The level of service is determined by your needs as the client, and what your creditors and/or investors require. The higher the level of service required, the more time the CPA needs to complete the engagement and therefore the more costly the engagement. While privately held companies opt for compiled or reviewed statements, credit agreements with lenders often require audited statements.
Reviewed financial statements provide the user with comfort that, based on the accountant’s review, the accountant is not aware of any material modifications that should be made to the financial statements for the statements to be in conformity with the applicable financial reporting framework.
A review engagement involves the CPA performing procedures (primarily analytical procedures and inquiries) that will provide a reasonable basis for obtaining limited assurance that there are no material modifications that should be made to the financial statements for them to be in conformity with the applicable financial reporting framework.
In a review, the CPA designs and performs analytical procedures, inquiries and other procedures, as appropriate, based on the accountant’s understanding of the industry, knowledge of the client,and awareness of the risk that he or she may unknowingly fail to
modify the accountant’s review report on financial statements that are materially misstated. A review does not contemplate obtaining an understanding of the entity’s internal control; assessing fraud risk; testing accounting records; or other procedures ordinarily performed in an audit.

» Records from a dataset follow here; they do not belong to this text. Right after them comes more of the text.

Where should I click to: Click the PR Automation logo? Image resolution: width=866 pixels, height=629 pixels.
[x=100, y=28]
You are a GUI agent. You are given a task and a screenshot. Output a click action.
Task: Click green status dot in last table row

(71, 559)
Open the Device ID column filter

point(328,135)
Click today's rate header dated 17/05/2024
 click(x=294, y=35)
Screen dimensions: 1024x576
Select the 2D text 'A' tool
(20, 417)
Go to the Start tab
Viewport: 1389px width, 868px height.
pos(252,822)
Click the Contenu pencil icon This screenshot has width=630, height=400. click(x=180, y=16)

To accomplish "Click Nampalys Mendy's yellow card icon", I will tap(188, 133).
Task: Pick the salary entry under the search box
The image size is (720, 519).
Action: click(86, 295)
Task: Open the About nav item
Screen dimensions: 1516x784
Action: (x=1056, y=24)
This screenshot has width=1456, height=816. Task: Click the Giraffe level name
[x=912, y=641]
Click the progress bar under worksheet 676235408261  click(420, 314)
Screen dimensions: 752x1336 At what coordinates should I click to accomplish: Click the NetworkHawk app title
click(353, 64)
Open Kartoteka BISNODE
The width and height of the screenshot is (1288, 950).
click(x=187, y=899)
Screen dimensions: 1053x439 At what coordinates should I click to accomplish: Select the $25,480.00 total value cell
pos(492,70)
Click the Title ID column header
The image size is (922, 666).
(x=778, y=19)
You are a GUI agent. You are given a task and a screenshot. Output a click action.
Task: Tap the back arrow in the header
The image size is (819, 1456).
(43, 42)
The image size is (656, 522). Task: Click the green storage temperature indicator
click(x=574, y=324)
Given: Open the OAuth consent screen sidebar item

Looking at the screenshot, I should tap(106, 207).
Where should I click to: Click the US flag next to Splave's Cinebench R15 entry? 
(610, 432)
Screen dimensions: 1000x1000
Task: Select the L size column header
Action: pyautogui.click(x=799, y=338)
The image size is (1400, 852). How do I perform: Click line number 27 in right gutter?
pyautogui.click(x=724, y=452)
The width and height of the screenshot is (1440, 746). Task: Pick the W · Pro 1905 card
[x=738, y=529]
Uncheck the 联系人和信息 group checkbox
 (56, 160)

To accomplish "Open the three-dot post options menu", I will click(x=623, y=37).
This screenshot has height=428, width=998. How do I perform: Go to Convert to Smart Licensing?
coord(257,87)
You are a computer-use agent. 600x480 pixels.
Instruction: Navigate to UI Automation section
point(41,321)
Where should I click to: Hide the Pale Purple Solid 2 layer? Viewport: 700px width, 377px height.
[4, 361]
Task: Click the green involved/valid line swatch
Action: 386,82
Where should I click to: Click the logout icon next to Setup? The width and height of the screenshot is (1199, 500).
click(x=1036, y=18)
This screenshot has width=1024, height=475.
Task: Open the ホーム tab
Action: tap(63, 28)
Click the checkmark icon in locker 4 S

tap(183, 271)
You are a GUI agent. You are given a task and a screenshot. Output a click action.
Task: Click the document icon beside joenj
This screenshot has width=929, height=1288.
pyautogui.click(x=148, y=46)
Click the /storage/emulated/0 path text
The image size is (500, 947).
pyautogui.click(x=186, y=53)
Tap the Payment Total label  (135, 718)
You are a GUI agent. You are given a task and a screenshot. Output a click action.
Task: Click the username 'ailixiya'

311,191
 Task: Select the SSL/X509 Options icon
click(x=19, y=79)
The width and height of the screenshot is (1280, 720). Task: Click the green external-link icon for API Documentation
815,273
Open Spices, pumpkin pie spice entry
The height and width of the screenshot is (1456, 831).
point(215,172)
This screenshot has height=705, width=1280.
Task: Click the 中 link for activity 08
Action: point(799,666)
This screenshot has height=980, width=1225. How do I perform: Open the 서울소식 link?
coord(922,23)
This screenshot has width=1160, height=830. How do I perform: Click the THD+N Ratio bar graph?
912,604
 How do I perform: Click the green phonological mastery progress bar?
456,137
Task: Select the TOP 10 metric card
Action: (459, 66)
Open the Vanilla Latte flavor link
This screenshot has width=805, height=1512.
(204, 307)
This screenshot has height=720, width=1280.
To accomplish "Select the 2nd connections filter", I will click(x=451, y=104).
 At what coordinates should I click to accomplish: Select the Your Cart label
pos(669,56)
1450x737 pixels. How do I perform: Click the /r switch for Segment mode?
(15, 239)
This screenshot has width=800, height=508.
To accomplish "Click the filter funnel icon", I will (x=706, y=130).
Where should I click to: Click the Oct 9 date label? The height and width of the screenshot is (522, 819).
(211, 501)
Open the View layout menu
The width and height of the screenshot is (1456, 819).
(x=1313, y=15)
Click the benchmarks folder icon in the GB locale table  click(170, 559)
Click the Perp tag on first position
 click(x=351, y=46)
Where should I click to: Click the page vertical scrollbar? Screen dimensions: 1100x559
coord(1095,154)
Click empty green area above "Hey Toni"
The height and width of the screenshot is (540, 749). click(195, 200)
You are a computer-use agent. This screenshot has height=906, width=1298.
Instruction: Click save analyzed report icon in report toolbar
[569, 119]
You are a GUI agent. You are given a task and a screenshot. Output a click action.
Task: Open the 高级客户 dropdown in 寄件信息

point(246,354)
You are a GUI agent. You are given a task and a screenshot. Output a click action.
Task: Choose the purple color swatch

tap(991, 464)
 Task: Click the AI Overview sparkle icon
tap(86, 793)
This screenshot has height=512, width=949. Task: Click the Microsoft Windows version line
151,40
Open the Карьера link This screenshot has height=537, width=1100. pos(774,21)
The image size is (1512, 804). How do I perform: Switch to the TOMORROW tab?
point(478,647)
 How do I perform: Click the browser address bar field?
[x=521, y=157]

The CPA issues a report stating the review was performed in accordance with Statements on Standards for Accounting and Review Services; that management is responsible for the preparation and fair presentation of the financial statements in accordance with the applicable financial reporting framework and for designing, implementing and maintaining internal control relevant to the preparation and fair presentation of the financial statements; that a review includes primarily applying analytical procedures to management’s financial data and making inquiries of management; that a review is substantially less in scope than an audit and that the CPA is not aware of any material modifications that should be made to the financial statements for them to be in conformity with the applicable financial reporting framework.